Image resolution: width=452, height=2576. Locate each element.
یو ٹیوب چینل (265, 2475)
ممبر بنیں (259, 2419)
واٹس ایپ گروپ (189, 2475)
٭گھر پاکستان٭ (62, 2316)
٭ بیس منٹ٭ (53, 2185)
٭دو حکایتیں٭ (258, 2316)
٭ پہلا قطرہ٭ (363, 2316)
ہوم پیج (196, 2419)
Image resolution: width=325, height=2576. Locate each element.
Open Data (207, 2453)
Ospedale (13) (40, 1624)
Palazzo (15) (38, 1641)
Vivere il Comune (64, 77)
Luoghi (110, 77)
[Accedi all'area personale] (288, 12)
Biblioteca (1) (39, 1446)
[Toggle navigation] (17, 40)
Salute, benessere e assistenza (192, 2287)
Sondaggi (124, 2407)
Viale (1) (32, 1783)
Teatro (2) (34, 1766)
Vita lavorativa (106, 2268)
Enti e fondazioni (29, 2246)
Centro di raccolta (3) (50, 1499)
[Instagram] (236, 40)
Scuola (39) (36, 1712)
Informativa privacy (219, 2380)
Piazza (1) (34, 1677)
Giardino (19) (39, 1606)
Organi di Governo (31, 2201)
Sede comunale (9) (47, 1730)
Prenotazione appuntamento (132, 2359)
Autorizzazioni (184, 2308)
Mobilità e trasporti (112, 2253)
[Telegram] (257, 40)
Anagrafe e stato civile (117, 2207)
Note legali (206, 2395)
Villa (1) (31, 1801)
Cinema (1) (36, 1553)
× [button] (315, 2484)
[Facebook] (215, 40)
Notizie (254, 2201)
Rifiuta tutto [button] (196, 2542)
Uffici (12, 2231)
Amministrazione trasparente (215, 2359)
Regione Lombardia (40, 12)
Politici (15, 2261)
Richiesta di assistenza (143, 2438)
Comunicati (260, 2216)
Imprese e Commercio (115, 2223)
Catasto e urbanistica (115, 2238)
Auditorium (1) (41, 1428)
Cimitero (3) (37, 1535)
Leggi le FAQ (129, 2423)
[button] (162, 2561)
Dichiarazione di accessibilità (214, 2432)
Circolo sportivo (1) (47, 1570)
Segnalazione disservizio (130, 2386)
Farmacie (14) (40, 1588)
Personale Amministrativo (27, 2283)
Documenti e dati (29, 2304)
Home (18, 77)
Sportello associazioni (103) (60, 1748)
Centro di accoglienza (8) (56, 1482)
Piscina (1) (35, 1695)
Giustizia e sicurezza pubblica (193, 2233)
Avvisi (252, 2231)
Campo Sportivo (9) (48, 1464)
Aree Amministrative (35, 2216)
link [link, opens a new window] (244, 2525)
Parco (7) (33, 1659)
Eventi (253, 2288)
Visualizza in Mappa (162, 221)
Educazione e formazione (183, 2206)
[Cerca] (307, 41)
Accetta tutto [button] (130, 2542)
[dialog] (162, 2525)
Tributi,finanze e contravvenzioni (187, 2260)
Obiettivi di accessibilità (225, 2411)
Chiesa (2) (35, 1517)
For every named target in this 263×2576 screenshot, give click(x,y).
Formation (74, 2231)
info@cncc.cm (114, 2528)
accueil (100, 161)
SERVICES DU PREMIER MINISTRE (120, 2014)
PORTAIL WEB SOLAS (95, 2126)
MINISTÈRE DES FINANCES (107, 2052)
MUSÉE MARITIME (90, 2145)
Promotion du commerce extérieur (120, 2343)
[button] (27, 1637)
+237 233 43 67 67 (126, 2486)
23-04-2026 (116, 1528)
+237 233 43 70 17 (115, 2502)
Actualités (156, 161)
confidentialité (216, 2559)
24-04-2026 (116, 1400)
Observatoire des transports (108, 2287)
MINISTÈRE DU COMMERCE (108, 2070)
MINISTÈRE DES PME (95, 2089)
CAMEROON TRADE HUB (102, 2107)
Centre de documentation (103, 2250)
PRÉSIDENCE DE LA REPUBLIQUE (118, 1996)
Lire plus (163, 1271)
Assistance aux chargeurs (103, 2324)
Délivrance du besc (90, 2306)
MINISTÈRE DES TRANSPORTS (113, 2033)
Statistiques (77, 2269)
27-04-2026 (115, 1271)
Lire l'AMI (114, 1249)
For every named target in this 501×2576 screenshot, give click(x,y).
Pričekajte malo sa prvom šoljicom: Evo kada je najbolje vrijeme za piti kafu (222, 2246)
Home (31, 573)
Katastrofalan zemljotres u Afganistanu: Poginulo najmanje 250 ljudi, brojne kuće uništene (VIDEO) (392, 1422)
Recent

-=-=-=-=-

→ **WHAT YOU NEED TO DO**:
Update the listing from the line containing "Leggi le FAQ (129, 2423)" through the line containing "MINISTÈRE DES FINANCES (107, 2052)" so that "Piscina" becomes "Palestra", with both of those lines included. Return only those lines, otherwise unchanged.

→ **RESULT**:
Leggi le FAQ (129, 2423)
[button] (162, 2561)
Dichiarazione di accessibilità (214, 2432)
Circolo sportivo (1) (47, 1570)
Segnalazione disservizio (130, 2386)
Farmacie (14) (40, 1588)
Personale Amministrativo (27, 2283)
Documenti e dati (29, 2304)
Home (18, 77)
Sportello associazioni (103) (60, 1748)
Centro di accoglienza (8) (56, 1482)
Palestra (1) (35, 1695)
Giustizia e sicurezza pubblica (193, 2233)
Avvisi (252, 2231)
Campo Sportivo (9) (48, 1464)
Aree Amministrative (35, 2216)
link [link, opens a new window] (244, 2525)
Parco (7) (33, 1659)
Eventi (253, 2288)
Visualizza in Mappa (162, 221)
Educazione e formazione (183, 2206)
[Cerca] (307, 41)
Accetta tutto [button] (130, 2542)
[dialog] (162, 2525)
Tributi,finanze e contravvenzioni (187, 2260)
Obiettivi di accessibilità (225, 2411)
Chiesa (2) (35, 1517)
For every named target in this 263×2576 screenshot, give click(x,y).
Formation (74, 2231)
info@cncc.cm (114, 2528)
accueil (100, 161)
SERVICES DU PREMIER MINISTRE (120, 2014)
PORTAIL WEB SOLAS (95, 2126)
MINISTÈRE DES FINANCES (107, 2052)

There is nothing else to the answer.